3 On Your Side put that to the test.
We start over at the fireplace. Hollimon and her husband have blocked the stones with cushions.
"And they have never bothered with them. They think it's a natural part of the house," she tells us.
Hollimon has also put locks on cabinets in most rooms. In the girls' bedroom, all of the dressers are affixed to the wall to prevent toppling-over accidents.
In the kitchen, cleaning supplies are put up high, and there's a sturdy lock on the pantry door.
But could more be done at the Hollimon household?
Madison Fire Department Community Educator Lisa Garforth looked around with us. We examined a big toy with small pieces next to the fireplace.
"You worry about the choke hazards. Little Briar is probably still putting everything in his mouth," Garforth says.
The smaller pieces should be put out of the baby's reach. A few steps away, a living room chair sits to breakables on built-in shelves. Curious toddlers could climb up and pull objects down. Heavy objects should be placed up high.
We also found a lamp cord on the floor, which a child could trip over, or receive electric shock from the plug. The wobbly floor lamp is a danger in itself, and should be removed for safety.
"With Briar, since he's in the crawling up on stuff phase, he could very easily pull it over," Garforth tells us.
The kitchen holds dangers Hollimon is aware of, like loose ice in the ice freezer at floor level. It needs a good secure lock. And bar stools in the kitchen tip over easily. Hollimon says the twins have pulled them down before.

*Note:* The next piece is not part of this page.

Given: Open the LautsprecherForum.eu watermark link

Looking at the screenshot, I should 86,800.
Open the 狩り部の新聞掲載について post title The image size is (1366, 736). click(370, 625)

But one of Hollimon's biggest fears is the set of stairs leading to the second floor.
"Now we have the ten-month-old that I found yesterday on the second step, already making his way up," Hollimon says.
The best solution? A gate that a child can't open and close.
The family has done a couple of important things around their windows that you may not think about. First of all, they replaced all of their blinds with shutters so there are no cords that children can grab and choke on. Also, all of their curtains have extra mounting up high so the children can't pull them down.
Hollimon also makes good use of removable door stoppers. She puts them on doors as needed. They're handy so the doors don't shut all the way and children can't smash their fingers. A towel draped over the top of the door will also do the trick.
Finally, all parents and baby sitters should learn vital life-saving skills like the Heimlich Maneuver and the Foreign Body Obstructed Airway Maneuver, should a child grab something and begin to choke.